Artists and poker players learn to read “tells.” Tells are little gestures and habits that inform (tell) an observer how an artist made a painting or what a fellow poker player will do next.
Recent conversations on nursing blogs discuss the pros and cons of returning to the white nurses uniform. Bloggers in favor of the idea feel it sets nurses professionally and visually apart, easily identifying us to patients. If a patient is unable to read the staff’s name badges for any reason in a busy hospital environment perhaps this is a good idea. Momentarily forget about printed scrubs versus white uniforms as a nursing issue. There is another tell that non-medical people identify us by as nurses: our shoes.
Can any other career minded group of people use a shoe makeover more than nurses? What other clique of educated professionals wears brightly colored, clunky footwear with patterned socks and feels good about themselves? Even during off-duty meetings at the hospital most of the feet under the conference tables are wearing comfort footwear and socks. Maybe things are worse here in Oregon where comfortable footwear is an art form.

(Stored data)
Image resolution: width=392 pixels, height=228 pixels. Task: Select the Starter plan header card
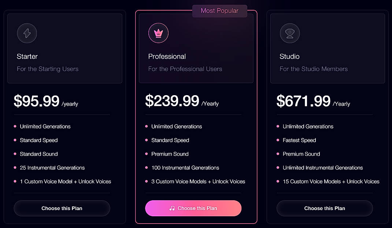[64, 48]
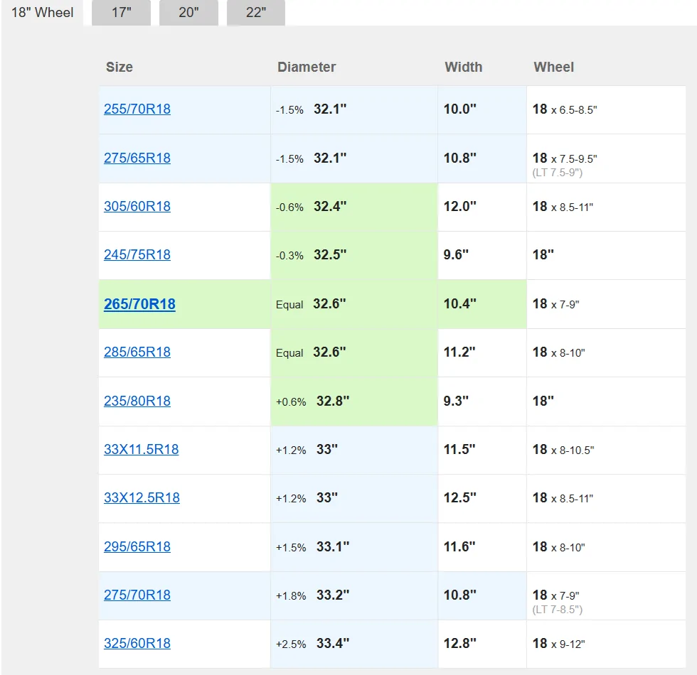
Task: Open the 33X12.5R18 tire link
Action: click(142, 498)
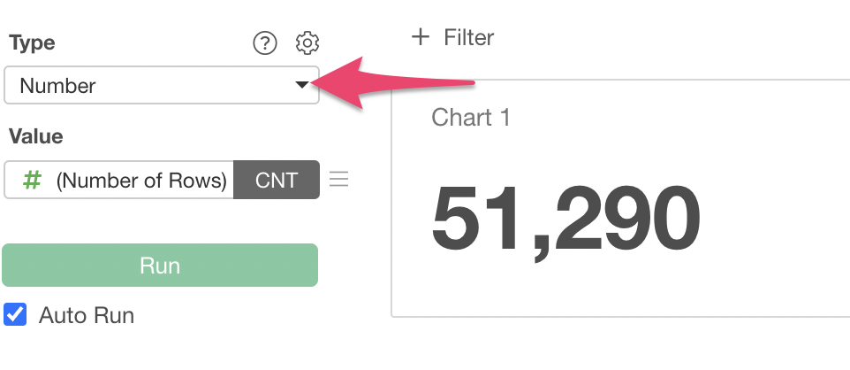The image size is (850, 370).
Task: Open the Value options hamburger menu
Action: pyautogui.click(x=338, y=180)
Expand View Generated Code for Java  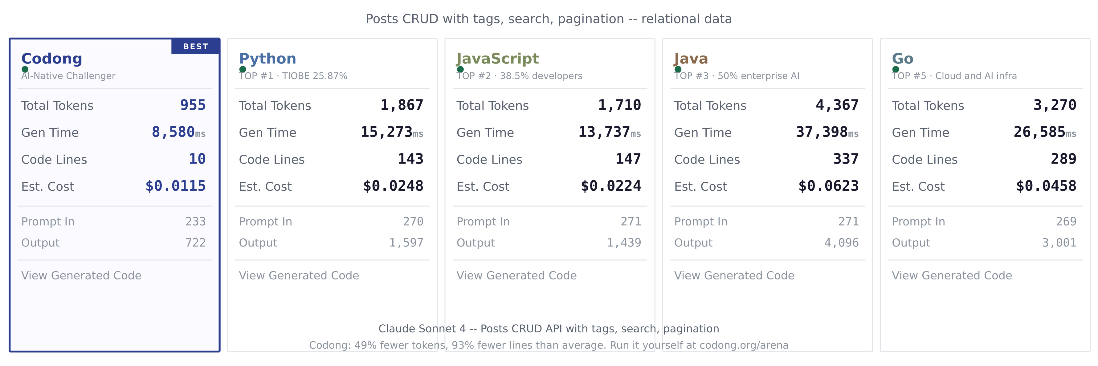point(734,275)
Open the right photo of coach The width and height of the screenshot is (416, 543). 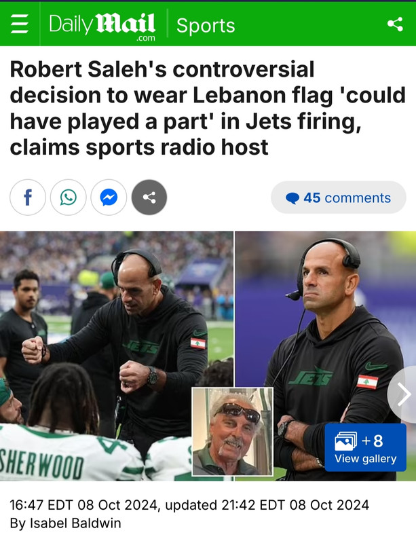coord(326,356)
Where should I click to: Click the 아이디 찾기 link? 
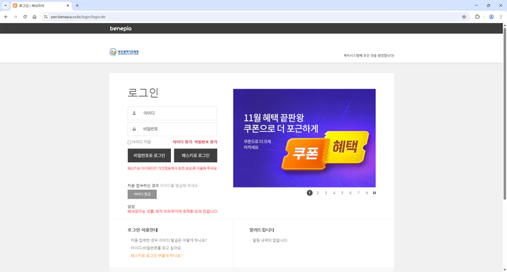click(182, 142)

◆ Tasks
(1) Repeat the passage about nurses' shoes word for word, starting with "Can any other" and going on through "an art form.".
(2) In the passage about nurses' shoes, which state is named as a place where comfortable footwear is an art form?
(3) Carry on the passage about nurses' shoes, picking up after its final sentence.

◆ Answers below
(1)
Can any other career minded group of people use a shoe makeover more than nurses? What other clique of educated professionals wears brightly colored, clunky footwear with patterned socks and feels good about themselves? Even during off-duty meetings at the hospital most of the feet under the conference tables are wearing comfort footwear and socks. Maybe things are worse here in Oregon where comfortable footwear is an art form.

(2) Oregon

(3)
The other day my neighbor who works in sales and I were collecting our mail after work. As always she was beautifully dressed, but what impressed me most was her ability to stand and walk gracefully in 7-inch stilettos. The line of her legs went on and on; she embodied fashion as art. My neighbor stood as lithe as a bamboo reed.
I wear street clothes under a white lab coat at my nursing job. I am not a complete fashion slouch, but despite wearing skinny jeans, and a european pea coat, my clogs were the tell announcing I had just gotten off work.
Shopping in a swank shoe department in the mall I over heard a husky young man loudly announce to his girlfriend “This is crazy, those are nurse shoes.” My attention immediately diverted to the couple standing next to a display of brightly patterned, patent leather clogs. Yep, nurse shoes. My favorite brand in fact. The very first pair I ever owned are in my studio, splattered with paint and gesso. I wear them when I paint. Comfortable shoes are another crossover between my nursing and artist careers.
Just for fun I removed my boots and socks and tried on a pair of 7-inch stilettos in the swank shoe department. The line of my legs went on and on. I stood without teetering, but realized if I took a single step forward I might fall to my death or at least twist an ankle, rendering me unable to work my nursing shifts. Instead, I settled for 2 1/2-inch, sexy little peep- toe booties. I can’t wear them to work, but maybe to one of those off-duty meetings… Paired with skinny jeans, my legs look longer and I’ll learn to be content with that.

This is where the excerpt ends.